### Problem details
Take the lines below beginning at the line that has "Viewport: 846px width, 476px height." and stopping after the line that has "The width and height of the screenshot is (751, 1670).", and print them exactly as they are, with no other lines.
#####
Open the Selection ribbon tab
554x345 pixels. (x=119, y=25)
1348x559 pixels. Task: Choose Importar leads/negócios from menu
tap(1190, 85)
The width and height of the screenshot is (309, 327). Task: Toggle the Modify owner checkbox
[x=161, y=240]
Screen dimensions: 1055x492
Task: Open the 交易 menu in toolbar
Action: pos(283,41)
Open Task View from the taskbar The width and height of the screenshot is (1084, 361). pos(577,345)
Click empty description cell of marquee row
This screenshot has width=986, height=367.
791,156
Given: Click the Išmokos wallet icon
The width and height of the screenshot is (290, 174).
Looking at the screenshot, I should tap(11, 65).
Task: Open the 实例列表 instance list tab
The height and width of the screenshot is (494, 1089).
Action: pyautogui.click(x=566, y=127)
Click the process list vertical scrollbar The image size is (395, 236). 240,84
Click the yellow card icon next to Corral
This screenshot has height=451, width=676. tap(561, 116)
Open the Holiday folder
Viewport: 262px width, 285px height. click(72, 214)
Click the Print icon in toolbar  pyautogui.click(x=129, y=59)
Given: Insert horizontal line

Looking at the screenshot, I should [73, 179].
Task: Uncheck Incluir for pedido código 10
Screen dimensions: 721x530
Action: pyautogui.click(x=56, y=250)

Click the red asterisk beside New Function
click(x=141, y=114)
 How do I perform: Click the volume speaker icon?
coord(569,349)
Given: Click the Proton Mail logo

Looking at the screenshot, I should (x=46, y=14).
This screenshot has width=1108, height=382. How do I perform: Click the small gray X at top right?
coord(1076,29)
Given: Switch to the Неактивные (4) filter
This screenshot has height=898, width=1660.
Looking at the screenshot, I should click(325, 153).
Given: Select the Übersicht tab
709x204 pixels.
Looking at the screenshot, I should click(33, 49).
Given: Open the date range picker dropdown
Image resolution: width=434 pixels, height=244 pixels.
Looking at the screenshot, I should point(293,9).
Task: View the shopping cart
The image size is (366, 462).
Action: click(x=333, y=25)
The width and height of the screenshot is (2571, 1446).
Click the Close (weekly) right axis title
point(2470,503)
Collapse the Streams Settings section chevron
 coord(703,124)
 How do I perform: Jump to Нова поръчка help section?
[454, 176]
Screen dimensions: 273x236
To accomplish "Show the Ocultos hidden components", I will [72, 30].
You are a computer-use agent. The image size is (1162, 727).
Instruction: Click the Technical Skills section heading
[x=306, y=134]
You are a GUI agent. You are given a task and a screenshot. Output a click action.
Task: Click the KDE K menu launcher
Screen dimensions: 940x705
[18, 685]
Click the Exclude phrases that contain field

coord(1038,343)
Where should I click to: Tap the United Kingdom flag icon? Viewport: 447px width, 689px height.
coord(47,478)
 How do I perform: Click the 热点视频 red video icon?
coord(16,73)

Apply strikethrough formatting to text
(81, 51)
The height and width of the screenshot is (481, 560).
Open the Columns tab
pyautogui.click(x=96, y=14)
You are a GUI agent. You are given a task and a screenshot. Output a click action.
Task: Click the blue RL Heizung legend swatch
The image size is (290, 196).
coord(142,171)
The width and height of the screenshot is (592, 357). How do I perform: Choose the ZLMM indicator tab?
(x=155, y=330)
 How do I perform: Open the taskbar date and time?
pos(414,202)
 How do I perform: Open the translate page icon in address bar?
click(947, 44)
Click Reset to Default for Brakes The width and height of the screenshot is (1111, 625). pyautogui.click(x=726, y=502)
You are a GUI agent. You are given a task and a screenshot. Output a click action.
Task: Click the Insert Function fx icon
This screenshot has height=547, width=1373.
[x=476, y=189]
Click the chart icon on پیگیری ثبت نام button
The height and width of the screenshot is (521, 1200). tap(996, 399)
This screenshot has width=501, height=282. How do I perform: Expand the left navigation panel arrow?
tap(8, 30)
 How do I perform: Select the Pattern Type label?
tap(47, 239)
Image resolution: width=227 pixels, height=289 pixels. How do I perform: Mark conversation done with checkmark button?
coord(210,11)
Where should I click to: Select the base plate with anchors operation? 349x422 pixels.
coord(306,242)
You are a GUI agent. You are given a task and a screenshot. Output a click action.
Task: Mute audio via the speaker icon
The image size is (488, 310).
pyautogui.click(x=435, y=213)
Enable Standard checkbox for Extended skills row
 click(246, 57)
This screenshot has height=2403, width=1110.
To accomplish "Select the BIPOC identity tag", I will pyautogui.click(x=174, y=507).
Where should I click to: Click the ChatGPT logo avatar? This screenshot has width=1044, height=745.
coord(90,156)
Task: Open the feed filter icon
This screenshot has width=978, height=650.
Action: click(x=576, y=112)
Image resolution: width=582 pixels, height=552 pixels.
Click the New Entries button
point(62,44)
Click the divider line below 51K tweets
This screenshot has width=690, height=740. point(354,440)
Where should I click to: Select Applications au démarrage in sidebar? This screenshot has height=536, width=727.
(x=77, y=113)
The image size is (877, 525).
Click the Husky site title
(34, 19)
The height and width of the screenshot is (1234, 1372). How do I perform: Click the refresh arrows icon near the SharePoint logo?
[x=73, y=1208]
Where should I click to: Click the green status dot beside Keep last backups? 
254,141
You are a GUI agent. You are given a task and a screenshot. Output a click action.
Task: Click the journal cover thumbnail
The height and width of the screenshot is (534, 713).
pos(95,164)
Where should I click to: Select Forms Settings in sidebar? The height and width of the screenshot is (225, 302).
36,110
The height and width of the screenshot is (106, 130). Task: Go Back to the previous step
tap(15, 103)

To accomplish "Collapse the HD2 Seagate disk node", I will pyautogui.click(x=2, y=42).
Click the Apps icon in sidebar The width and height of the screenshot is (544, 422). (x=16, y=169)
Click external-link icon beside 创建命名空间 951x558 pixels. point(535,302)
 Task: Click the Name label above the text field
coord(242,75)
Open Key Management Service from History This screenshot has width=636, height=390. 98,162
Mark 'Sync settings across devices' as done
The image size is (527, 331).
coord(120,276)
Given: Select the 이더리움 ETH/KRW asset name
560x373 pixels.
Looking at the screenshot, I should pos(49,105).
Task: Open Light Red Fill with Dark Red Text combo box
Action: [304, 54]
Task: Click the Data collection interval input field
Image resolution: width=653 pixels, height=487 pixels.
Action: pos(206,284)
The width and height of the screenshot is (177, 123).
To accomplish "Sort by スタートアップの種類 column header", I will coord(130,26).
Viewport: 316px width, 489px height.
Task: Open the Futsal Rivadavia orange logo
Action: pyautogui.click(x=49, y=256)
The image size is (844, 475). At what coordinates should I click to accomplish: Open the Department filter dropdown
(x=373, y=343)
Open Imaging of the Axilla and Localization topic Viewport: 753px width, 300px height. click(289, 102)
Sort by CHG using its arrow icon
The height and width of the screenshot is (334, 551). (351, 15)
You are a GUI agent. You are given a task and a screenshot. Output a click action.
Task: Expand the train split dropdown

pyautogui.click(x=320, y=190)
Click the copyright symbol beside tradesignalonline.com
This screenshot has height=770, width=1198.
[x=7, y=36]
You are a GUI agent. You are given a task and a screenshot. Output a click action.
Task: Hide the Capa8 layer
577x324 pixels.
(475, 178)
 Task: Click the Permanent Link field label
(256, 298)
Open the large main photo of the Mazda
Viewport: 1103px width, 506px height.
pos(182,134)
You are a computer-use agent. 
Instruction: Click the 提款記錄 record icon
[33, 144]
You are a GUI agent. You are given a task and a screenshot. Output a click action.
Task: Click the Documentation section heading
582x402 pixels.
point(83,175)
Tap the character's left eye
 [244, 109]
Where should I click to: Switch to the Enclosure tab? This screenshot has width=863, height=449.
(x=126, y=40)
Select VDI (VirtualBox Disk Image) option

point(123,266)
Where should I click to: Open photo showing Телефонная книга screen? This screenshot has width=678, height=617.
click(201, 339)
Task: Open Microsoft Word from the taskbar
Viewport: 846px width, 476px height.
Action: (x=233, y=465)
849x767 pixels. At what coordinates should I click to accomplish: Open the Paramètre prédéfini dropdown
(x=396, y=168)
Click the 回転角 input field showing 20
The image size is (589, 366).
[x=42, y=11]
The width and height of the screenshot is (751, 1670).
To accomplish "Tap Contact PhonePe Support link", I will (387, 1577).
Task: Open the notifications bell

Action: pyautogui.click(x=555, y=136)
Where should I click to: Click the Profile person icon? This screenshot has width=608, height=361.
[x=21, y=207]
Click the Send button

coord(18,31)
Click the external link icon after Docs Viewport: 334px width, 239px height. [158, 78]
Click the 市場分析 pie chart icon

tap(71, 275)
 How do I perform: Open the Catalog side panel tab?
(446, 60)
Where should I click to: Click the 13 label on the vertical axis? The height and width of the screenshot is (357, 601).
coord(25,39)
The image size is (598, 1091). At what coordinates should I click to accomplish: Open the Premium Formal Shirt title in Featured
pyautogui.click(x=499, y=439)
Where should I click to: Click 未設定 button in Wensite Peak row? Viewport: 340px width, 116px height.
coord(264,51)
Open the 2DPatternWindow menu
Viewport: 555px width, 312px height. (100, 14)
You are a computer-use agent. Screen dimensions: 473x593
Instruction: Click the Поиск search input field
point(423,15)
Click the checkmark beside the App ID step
#####
### Answer space
Viewport: 846px width, 476px height.
Action: (x=233, y=465)
849x767 pixels. At what coordinates should I click to accomplish: Open the Paramètre prédéfini dropdown
(x=396, y=168)
Click the 回転角 input field showing 20
The image size is (589, 366).
[x=42, y=11]
The width and height of the screenshot is (751, 1670).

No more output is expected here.